PROBLEM TO WORK ON: Copy every line below. Do not alter any of them.

EXCERPTED DATA:
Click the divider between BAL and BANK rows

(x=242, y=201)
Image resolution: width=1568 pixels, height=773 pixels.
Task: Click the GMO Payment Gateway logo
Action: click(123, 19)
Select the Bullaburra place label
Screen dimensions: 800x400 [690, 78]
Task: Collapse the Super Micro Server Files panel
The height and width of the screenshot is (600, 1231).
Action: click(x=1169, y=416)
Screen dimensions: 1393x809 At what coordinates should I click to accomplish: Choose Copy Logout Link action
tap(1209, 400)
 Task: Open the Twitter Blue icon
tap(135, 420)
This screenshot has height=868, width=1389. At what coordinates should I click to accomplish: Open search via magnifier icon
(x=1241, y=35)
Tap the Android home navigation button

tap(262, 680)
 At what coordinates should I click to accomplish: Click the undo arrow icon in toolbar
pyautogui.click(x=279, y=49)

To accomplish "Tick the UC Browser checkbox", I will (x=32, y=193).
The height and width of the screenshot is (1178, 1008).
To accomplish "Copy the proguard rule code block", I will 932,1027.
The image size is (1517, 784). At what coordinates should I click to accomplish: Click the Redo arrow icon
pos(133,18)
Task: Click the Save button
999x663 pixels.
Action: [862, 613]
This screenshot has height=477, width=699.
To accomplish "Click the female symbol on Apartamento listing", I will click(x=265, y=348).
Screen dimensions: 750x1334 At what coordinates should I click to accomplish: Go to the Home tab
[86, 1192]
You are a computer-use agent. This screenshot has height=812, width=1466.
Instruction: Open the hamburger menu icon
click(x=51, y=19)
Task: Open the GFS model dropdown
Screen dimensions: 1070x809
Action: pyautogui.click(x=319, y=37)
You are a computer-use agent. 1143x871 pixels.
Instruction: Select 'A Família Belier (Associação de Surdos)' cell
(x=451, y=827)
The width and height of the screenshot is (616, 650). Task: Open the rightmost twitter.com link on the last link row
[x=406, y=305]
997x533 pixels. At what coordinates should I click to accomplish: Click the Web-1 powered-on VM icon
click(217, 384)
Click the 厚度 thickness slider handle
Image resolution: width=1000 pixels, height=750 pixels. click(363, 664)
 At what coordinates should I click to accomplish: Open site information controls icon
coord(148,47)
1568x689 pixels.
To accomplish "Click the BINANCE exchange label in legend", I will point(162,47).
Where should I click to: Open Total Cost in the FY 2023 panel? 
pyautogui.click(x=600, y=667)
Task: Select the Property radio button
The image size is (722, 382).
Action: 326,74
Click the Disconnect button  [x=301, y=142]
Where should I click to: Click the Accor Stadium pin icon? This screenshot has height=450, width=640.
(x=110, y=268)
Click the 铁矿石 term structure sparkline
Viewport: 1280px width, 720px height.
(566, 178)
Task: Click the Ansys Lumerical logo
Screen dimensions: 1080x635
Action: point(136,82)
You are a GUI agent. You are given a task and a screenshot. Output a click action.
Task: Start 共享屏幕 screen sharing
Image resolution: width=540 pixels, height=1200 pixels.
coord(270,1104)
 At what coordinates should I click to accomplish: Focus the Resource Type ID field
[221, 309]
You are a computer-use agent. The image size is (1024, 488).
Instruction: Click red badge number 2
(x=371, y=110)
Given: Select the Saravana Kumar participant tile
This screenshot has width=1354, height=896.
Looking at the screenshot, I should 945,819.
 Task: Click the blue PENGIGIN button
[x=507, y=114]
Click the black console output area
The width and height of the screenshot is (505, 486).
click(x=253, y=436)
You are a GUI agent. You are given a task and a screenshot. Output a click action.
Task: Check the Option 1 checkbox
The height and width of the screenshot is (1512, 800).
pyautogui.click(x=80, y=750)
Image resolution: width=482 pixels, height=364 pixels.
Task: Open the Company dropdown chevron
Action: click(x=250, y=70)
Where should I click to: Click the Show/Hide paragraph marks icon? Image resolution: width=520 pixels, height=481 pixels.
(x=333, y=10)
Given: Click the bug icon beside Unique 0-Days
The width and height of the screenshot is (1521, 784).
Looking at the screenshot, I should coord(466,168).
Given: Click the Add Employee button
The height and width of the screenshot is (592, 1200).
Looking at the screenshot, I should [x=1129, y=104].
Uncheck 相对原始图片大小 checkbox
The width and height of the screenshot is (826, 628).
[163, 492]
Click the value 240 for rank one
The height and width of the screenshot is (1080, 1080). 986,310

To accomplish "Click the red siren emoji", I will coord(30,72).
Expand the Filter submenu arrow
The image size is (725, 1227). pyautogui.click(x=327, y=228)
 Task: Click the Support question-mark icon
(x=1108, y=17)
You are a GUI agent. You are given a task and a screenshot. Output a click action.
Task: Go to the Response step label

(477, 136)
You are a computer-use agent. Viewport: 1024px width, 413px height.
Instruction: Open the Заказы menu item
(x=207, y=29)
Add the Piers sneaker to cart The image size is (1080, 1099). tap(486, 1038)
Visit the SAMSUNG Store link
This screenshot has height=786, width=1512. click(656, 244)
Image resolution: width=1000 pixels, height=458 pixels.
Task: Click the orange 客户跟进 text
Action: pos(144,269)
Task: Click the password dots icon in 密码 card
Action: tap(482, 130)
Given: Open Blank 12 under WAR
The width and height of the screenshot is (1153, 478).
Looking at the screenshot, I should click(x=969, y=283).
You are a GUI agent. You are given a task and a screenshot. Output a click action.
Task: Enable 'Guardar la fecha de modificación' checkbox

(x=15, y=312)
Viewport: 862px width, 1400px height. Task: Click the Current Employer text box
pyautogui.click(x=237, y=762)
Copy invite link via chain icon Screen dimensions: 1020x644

REPLY TO THE EXERCISE:
Click the divider between BAL and BANK rows

(x=242, y=201)
Image resolution: width=1568 pixels, height=773 pixels.
Task: Click the GMO Payment Gateway logo
Action: click(123, 19)
Select the Bullaburra place label
Screen dimensions: 800x400 [690, 78]
Task: Collapse the Super Micro Server Files panel
The height and width of the screenshot is (600, 1231).
Action: click(x=1169, y=416)
Screen dimensions: 1393x809 At what coordinates should I click to accomplish: Choose Copy Logout Link action
tap(1209, 400)
 Task: Open the Twitter Blue icon
tap(135, 420)
This screenshot has height=868, width=1389. At what coordinates should I click to accomplish: Open search via magnifier icon
(x=1241, y=35)
Tap the Android home navigation button

tap(262, 680)
 At what coordinates should I click to accomplish: Click the undo arrow icon in toolbar
pyautogui.click(x=279, y=49)

To accomplish "Tick the UC Browser checkbox", I will (x=32, y=193).
The height and width of the screenshot is (1178, 1008).
To accomplish "Copy the proguard rule code block", I will 932,1027.
The image size is (1517, 784). At what coordinates should I click to accomplish: Click the Redo arrow icon
pos(133,18)
Task: Click the Save button
999x663 pixels.
Action: [862, 613]
This screenshot has height=477, width=699.
To accomplish "Click the female symbol on Apartamento listing", I will click(x=265, y=348).
Screen dimensions: 750x1334 At what coordinates should I click to accomplish: Go to the Home tab
[86, 1192]
You are a computer-use agent. This screenshot has height=812, width=1466.
Instruction: Open the hamburger menu icon
click(x=51, y=19)
Task: Open the GFS model dropdown
Screen dimensions: 1070x809
Action: pyautogui.click(x=319, y=37)
You are a computer-use agent. 1143x871 pixels.
Instruction: Select 'A Família Belier (Associação de Surdos)' cell
(x=451, y=827)
The width and height of the screenshot is (616, 650). Task: Open the rightmost twitter.com link on the last link row
[x=406, y=305]
997x533 pixels. At what coordinates should I click to accomplish: Click the Web-1 powered-on VM icon
click(217, 384)
Click the 厚度 thickness slider handle
Image resolution: width=1000 pixels, height=750 pixels. click(363, 664)
 At what coordinates should I click to accomplish: Open site information controls icon
coord(148,47)
1568x689 pixels.
To accomplish "Click the BINANCE exchange label in legend", I will point(162,47).
Where should I click to: Open Total Cost in the FY 2023 panel? 
pyautogui.click(x=600, y=667)
Task: Select the Property radio button
The image size is (722, 382).
Action: 326,74
Click the Disconnect button  [x=301, y=142]
Where should I click to: Click the Accor Stadium pin icon? This screenshot has height=450, width=640.
(x=110, y=268)
Click the 铁矿石 term structure sparkline
Viewport: 1280px width, 720px height.
(566, 178)
Task: Click the Ansys Lumerical logo
Screen dimensions: 1080x635
Action: point(136,82)
You are a GUI agent. You are given a task and a screenshot. Output a click action.
Task: Start 共享屏幕 screen sharing
Image resolution: width=540 pixels, height=1200 pixels.
coord(270,1104)
 At what coordinates should I click to accomplish: Focus the Resource Type ID field
[221, 309]
You are a computer-use agent. The image size is (1024, 488).
Instruction: Click red badge number 2
(x=371, y=110)
Given: Select the Saravana Kumar participant tile
This screenshot has width=1354, height=896.
Looking at the screenshot, I should 945,819.
 Task: Click the blue PENGIGIN button
[x=507, y=114]
Click the black console output area
The width and height of the screenshot is (505, 486).
click(x=253, y=436)
You are a GUI agent. You are given a task and a screenshot. Output a click action.
Task: Check the Option 1 checkbox
The height and width of the screenshot is (1512, 800).
pyautogui.click(x=80, y=750)
Image resolution: width=482 pixels, height=364 pixels.
Task: Open the Company dropdown chevron
Action: click(x=250, y=70)
Where should I click to: Click the Show/Hide paragraph marks icon? Image resolution: width=520 pixels, height=481 pixels.
(x=333, y=10)
Given: Click the bug icon beside Unique 0-Days
The width and height of the screenshot is (1521, 784).
Looking at the screenshot, I should coord(466,168).
Given: Click the Add Employee button
The height and width of the screenshot is (592, 1200).
Looking at the screenshot, I should [x=1129, y=104].
Uncheck 相对原始图片大小 checkbox
The width and height of the screenshot is (826, 628).
[163, 492]
Click the value 240 for rank one
The height and width of the screenshot is (1080, 1080). 986,310

To accomplish "Click the red siren emoji", I will coord(30,72).
Expand the Filter submenu arrow
The image size is (725, 1227). pyautogui.click(x=327, y=228)
 Task: Click the Support question-mark icon
(x=1108, y=17)
You are a GUI agent. You are given a task and a screenshot. Output a click action.
Task: Go to the Response step label

(477, 136)
You are a computer-use agent. Viewport: 1024px width, 413px height.
Instruction: Open the Заказы menu item
(x=207, y=29)
Add the Piers sneaker to cart The image size is (1080, 1099). tap(486, 1038)
Visit the SAMSUNG Store link
This screenshot has height=786, width=1512. click(656, 244)
Image resolution: width=1000 pixels, height=458 pixels.
Task: Click the orange 客户跟进 text
Action: pos(144,269)
Task: Click the password dots icon in 密码 card
Action: tap(482, 130)
Given: Open Blank 12 under WAR
The width and height of the screenshot is (1153, 478).
Looking at the screenshot, I should click(x=969, y=283).
You are a GUI agent. You are given a task and a screenshot. Output a click action.
Task: Enable 'Guardar la fecha de modificación' checkbox

(x=15, y=312)
Viewport: 862px width, 1400px height. Task: Click the Current Employer text box
pyautogui.click(x=237, y=762)
Copy invite link via chain icon Screen dimensions: 1020x644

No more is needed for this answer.